Le jeu ne laissant pas la surprise de la rencontre, la menace reste non seulement visible durant l’exploration mais également son niveau de danger. Et autant dire tout de suite que notre chemin est rempli de créatures hostiles dont il est préférable de ne pas trop déranger. En somme, cette organisation permet de rendre le voyage plus fluide et immersif mais pas sûr que les puristes de l’ère old-school du RPG apprécient. Par ailleurs, certaines zones invitent à adopter une posture plus discrète, ce qui permet de varier l’action avec quelques phases d’infiltration. Toutefois, il ne faut pas voir là de véritables opérations furtives avec des mécaniques et un level-design poussés. Dans ce genre de situation, il suffit d’éviter des ennemis à la vigilance quasi inexistante pour se frayer un passage. Mais là n’est pas le coeur du jeu. Le but dans The Bard’s Tale est avant tout d’explorer des donjons labyrinthiques et de trouver leur sortie en surmontant les pièges et autres énigmes qui s’y cachent.

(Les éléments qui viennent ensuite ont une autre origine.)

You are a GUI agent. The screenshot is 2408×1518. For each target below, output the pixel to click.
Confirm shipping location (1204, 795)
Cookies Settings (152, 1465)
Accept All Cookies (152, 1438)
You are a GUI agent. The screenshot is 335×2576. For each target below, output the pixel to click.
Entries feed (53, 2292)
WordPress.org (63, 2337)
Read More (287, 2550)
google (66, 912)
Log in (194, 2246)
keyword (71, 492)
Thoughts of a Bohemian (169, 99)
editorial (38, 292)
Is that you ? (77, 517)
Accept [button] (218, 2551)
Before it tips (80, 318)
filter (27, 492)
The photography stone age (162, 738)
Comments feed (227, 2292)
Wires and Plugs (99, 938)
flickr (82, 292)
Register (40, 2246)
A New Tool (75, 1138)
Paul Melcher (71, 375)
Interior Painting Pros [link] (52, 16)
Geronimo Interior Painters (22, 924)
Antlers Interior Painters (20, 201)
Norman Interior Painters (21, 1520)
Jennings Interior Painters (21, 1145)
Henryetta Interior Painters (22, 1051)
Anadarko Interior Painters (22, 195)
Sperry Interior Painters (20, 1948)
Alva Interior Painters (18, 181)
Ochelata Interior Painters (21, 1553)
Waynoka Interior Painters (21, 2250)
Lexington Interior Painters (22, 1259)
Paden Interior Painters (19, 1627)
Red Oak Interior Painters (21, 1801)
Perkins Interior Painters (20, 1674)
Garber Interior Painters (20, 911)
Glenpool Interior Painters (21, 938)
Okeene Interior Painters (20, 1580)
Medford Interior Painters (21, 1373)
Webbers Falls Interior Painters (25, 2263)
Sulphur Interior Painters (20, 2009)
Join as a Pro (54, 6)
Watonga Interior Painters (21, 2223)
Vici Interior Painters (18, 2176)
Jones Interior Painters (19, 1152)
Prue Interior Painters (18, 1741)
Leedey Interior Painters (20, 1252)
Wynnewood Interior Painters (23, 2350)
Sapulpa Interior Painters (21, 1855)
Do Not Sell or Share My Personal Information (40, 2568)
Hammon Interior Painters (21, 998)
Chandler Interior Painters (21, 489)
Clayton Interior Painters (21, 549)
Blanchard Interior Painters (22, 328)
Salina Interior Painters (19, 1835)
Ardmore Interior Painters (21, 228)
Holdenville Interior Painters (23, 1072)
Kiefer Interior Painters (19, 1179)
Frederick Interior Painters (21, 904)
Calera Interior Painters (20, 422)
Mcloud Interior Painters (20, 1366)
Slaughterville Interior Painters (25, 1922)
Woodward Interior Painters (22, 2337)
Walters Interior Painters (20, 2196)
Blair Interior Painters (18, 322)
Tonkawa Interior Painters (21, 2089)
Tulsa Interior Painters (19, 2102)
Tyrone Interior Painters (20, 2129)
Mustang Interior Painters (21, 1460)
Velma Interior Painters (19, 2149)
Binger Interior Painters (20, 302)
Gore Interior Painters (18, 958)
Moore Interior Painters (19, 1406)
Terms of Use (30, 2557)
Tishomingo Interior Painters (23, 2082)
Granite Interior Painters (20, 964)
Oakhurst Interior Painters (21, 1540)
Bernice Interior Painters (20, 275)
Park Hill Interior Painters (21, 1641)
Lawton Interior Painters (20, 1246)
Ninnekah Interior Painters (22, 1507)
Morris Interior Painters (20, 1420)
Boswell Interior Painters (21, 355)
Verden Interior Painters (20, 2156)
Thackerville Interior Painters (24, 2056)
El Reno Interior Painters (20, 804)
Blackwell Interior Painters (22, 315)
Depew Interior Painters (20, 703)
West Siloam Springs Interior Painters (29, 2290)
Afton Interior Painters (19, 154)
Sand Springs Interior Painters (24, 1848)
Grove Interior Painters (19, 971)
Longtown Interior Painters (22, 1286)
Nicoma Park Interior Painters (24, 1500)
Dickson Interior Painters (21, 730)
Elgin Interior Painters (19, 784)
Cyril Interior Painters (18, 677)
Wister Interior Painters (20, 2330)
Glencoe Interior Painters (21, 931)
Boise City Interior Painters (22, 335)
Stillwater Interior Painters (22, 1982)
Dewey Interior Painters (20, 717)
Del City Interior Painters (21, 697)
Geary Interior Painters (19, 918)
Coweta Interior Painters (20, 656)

Un conte qui se termine mal ?

En entrant dans les profondeurs de Skara Brae, les amateurs de Dungeon Crawler à la recherche d’aventures trépidantes seront pleinement servis. Chaque lieu est source de défis et de secrets en tout genre. Si les combats représentent déjà de bons casses-têtes à eux seuls, les mondes regorgent de puzzles qui n’hésitent pas à jouer véritablement avec les méninges du joueur.

Traduire un message en morse à l’aide de cloches de manière à libérer le terrain envahi de pieux, manipuler des rouages afin d’ouvrir une chambre forte ou encore déchiffrer un langage runique qui procure une barrière magique à des ennemis, les développeurs d’inXile n’ont clairement pas manqué d’originalité et d’ingéniosité dans la création des énigmes. Ceux ayant découvert Myst ou The Witness, auront plus d’une fois l’impression de se retrouver sur le sable chaud de leur île, tant la résolution de certains problèmes se veut complexe. En avançant dans l’aventure, notre héros obtient de surcroît un grappin ce qui, en plus de faciliter les déplacements, permet d’étendre la liste des objets environnementaux avec lesquels il est possible d’interagir.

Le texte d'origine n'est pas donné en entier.